Extracted data entries
***

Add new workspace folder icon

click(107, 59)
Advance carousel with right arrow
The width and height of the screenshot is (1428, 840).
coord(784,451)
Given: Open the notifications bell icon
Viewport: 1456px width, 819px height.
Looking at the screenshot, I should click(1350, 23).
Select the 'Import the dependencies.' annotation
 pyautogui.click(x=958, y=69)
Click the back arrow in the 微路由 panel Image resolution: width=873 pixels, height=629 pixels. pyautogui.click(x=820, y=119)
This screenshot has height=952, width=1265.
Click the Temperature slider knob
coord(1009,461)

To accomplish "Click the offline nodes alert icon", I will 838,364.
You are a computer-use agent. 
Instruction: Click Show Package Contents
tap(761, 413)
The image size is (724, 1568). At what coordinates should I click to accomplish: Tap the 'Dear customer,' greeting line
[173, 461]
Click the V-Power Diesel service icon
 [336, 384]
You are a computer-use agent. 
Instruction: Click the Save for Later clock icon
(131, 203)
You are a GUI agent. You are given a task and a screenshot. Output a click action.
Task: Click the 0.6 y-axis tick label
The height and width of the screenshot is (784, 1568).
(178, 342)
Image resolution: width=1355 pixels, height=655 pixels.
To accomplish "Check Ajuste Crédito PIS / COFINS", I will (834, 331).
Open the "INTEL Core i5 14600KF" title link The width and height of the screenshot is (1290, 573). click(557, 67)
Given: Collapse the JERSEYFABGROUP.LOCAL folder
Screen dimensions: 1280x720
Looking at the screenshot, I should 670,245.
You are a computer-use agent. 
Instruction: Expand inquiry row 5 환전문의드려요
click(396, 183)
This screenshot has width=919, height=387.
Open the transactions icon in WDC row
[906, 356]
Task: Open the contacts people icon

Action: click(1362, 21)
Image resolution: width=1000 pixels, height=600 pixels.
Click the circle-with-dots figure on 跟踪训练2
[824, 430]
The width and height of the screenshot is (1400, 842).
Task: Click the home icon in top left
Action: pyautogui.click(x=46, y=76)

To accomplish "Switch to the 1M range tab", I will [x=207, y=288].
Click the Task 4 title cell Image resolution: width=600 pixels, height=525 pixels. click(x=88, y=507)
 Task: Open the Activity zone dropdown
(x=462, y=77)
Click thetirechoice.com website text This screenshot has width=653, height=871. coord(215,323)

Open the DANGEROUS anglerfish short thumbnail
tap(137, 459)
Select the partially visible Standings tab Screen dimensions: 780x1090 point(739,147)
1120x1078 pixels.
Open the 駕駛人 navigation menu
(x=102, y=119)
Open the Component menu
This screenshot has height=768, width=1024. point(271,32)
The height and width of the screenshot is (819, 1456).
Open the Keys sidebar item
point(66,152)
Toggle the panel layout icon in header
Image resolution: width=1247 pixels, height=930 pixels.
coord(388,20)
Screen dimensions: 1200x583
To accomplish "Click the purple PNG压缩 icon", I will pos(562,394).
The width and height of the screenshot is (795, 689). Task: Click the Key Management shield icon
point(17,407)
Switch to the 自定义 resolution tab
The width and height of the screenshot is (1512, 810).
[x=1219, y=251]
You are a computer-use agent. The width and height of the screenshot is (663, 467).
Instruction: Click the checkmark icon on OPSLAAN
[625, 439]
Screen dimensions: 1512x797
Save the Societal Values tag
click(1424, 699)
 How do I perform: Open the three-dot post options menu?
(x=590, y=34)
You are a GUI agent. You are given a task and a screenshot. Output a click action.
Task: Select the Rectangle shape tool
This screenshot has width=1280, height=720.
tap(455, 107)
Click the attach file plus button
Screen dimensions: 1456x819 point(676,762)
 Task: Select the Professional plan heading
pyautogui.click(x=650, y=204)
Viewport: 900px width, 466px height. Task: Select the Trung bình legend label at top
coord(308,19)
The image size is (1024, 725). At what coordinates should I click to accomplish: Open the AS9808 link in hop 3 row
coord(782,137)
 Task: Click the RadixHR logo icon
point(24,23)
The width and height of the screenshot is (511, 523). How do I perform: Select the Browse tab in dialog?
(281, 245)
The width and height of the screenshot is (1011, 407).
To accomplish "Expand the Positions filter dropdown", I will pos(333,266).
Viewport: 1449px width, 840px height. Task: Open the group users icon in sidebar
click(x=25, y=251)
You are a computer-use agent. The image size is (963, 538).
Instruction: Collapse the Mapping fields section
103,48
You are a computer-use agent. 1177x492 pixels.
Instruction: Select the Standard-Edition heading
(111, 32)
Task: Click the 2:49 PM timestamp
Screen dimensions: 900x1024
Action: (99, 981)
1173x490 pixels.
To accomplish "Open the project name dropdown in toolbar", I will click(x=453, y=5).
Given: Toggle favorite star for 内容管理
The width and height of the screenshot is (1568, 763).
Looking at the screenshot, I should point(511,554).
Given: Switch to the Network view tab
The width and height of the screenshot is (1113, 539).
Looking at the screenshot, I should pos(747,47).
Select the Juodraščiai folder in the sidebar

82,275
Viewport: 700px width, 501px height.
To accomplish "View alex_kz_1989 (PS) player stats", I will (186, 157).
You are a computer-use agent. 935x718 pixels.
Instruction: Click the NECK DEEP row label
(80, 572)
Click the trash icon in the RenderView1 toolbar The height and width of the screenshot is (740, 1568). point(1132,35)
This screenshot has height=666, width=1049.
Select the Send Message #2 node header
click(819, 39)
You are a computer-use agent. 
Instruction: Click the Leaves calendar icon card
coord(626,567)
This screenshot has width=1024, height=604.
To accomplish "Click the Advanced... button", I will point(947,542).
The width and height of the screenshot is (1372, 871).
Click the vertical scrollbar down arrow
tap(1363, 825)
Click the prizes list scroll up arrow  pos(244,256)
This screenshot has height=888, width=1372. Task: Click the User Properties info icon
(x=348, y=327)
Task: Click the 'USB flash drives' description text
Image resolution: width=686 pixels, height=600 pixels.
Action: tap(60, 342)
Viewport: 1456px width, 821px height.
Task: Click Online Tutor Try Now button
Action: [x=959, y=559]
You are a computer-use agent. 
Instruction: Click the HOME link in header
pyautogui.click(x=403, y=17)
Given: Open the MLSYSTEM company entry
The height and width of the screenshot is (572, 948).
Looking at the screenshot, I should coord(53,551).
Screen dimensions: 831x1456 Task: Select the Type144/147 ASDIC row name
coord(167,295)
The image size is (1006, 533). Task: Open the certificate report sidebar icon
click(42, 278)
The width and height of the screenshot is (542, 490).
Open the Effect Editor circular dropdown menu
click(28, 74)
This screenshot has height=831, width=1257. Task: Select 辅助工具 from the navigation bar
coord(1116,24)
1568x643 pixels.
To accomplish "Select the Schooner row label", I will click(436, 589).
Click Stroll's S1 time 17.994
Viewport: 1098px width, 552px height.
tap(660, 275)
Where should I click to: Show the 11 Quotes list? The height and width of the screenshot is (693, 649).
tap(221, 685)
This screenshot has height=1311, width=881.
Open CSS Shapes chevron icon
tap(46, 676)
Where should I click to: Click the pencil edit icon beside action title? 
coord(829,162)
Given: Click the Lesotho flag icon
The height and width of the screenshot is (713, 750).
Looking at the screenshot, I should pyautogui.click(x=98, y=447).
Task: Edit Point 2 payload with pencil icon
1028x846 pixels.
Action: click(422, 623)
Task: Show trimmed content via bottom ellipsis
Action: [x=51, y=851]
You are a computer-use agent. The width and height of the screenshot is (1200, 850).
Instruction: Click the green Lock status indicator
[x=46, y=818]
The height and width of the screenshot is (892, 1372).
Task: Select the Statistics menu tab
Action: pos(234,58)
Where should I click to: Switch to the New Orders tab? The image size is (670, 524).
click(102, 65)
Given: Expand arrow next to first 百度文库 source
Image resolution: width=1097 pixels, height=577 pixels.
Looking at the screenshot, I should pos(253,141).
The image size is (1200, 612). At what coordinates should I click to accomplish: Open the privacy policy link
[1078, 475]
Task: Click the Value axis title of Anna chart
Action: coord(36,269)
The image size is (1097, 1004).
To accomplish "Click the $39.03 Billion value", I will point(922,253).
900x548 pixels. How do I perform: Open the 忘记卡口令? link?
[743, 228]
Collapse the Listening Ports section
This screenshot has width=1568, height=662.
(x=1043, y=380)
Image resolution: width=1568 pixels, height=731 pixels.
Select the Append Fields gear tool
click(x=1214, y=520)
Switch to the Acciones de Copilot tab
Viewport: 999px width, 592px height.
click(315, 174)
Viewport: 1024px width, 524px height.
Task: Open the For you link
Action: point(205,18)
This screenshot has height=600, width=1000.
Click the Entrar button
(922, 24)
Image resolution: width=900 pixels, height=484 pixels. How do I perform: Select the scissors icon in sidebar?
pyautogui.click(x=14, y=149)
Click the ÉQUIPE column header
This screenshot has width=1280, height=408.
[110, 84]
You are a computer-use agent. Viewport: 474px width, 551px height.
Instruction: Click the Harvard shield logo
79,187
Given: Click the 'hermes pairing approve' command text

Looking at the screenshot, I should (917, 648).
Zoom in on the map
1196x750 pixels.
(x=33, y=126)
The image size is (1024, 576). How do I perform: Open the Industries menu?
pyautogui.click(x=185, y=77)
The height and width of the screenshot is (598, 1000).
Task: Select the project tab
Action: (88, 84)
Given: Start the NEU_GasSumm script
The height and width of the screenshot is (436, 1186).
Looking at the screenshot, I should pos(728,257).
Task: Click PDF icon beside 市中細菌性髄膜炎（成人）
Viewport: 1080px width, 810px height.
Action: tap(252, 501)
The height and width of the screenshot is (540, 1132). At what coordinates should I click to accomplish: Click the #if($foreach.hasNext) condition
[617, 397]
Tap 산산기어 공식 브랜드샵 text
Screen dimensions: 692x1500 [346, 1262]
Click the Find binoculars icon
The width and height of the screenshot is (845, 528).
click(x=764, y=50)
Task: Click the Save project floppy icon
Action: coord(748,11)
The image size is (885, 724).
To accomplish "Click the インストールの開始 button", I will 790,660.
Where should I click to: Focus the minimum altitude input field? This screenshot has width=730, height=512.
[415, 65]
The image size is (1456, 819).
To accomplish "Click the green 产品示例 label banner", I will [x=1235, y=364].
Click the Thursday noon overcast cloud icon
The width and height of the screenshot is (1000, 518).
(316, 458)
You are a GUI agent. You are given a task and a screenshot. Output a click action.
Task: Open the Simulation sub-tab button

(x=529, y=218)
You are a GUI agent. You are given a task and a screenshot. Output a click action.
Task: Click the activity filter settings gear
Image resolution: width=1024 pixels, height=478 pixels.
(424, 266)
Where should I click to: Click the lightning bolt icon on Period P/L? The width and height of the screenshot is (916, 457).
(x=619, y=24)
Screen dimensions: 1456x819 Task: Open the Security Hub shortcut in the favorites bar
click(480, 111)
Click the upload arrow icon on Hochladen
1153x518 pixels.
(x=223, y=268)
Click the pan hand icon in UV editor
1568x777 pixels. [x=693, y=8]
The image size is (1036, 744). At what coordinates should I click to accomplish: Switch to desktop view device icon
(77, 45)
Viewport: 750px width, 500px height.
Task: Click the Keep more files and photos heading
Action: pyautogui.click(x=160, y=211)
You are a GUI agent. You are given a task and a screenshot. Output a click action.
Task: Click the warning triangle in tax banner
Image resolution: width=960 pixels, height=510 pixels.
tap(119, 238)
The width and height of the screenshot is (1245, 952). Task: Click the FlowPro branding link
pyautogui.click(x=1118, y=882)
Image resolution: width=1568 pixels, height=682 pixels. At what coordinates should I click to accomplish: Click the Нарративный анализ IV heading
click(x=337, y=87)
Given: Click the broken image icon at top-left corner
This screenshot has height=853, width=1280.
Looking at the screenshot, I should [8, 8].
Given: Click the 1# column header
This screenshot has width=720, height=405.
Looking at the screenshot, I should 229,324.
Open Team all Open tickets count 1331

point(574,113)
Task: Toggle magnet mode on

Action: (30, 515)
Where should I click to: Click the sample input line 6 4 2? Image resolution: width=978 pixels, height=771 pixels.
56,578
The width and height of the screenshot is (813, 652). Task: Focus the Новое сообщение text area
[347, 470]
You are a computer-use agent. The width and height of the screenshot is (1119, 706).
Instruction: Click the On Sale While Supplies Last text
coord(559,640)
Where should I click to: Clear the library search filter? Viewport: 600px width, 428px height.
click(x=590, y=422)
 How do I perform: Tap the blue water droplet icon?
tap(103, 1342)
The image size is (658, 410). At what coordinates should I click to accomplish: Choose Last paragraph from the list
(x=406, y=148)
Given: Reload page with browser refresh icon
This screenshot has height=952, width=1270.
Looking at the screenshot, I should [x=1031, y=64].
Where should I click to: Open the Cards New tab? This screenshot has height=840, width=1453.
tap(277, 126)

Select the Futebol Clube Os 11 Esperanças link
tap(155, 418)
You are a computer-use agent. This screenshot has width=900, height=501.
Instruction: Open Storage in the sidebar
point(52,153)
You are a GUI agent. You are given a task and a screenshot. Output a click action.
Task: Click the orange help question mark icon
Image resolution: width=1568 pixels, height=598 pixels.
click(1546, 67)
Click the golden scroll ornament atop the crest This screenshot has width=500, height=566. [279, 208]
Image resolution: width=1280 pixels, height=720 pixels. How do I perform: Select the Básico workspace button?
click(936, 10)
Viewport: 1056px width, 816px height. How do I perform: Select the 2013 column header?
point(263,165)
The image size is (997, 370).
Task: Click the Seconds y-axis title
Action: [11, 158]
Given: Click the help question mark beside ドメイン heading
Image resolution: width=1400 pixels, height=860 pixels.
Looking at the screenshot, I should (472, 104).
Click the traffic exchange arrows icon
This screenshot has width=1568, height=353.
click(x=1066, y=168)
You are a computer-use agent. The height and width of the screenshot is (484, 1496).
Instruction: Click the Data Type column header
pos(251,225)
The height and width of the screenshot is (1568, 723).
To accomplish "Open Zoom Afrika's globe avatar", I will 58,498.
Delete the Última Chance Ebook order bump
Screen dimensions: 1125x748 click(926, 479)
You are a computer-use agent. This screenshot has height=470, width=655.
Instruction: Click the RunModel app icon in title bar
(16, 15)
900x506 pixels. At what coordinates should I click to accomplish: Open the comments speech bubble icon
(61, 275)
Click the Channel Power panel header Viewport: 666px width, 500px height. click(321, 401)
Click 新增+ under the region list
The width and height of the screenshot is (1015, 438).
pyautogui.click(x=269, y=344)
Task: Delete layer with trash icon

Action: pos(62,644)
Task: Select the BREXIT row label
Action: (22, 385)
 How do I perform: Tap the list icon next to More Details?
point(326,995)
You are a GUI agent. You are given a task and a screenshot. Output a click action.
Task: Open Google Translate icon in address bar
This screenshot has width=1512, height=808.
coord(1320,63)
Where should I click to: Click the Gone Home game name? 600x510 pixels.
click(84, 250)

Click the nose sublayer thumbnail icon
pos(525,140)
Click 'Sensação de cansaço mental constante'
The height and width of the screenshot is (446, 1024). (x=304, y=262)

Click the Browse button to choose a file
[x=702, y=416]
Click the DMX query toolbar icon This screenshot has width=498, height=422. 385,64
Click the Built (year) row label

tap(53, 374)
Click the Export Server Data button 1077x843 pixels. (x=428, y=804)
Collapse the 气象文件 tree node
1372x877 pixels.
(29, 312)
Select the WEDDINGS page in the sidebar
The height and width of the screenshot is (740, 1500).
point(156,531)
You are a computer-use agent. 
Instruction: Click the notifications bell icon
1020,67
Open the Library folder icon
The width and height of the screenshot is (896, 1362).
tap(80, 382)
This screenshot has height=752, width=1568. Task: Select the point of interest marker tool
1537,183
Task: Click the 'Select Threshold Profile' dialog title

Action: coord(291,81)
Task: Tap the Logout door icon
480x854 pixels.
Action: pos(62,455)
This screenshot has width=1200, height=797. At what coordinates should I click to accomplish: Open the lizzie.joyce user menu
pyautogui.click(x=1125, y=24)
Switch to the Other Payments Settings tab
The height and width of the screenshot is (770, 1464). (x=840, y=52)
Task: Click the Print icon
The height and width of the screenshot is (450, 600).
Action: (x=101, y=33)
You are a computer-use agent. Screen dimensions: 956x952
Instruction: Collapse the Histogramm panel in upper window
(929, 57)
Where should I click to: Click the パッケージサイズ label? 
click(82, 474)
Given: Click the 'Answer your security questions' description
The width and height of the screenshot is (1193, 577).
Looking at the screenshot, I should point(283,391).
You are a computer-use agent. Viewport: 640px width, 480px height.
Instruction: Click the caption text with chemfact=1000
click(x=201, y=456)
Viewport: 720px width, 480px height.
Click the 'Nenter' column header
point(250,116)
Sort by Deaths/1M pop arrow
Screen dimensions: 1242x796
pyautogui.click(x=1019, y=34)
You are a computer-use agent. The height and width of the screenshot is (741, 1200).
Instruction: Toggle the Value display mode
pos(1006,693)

***

_What to produce:_ Could you rewrite the data, starting with the line that contains "Task: Open the contacts people icon" and going on through the line that contains "(x=590, y=34)", with "Screen dimensions" replaced by "Display size" and everything else left unchanged?

_Result of the exercise:_
Task: Open the contacts people icon

Action: click(1362, 21)
Image resolution: width=1000 pixels, height=600 pixels.
Click the circle-with-dots figure on 跟踪训练2
[824, 430]
The width and height of the screenshot is (1400, 842).
Task: Click the home icon in top left
Action: pyautogui.click(x=46, y=76)

To accomplish "Switch to the 1M range tab", I will [x=207, y=288].
Click the Task 4 title cell Image resolution: width=600 pixels, height=525 pixels. click(x=88, y=507)
 Task: Open the Activity zone dropdown
(x=462, y=77)
Click thetirechoice.com website text This screenshot has width=653, height=871. coord(215,323)

Open the DANGEROUS anglerfish short thumbnail
tap(137, 459)
Select the partially visible Standings tab Display size: 780x1090 point(739,147)
1120x1078 pixels.
Open the 駕駛人 navigation menu
(x=102, y=119)
Open the Component menu
This screenshot has height=768, width=1024. point(271,32)
The height and width of the screenshot is (819, 1456).
Open the Keys sidebar item
point(66,152)
Toggle the panel layout icon in header
Image resolution: width=1247 pixels, height=930 pixels.
coord(388,20)
Display size: 1200x583
To accomplish "Click the purple PNG压缩 icon", I will pos(562,394).
The width and height of the screenshot is (795, 689). Task: Click the Key Management shield icon
point(17,407)
Switch to the 自定义 resolution tab
The width and height of the screenshot is (1512, 810).
[x=1219, y=251]
You are a computer-use agent. The width and height of the screenshot is (663, 467).
Instruction: Click the checkmark icon on OPSLAAN
[625, 439]
Display size: 1512x797
Save the Societal Values tag
click(1424, 699)
 How do I perform: Open the three-dot post options menu?
(x=590, y=34)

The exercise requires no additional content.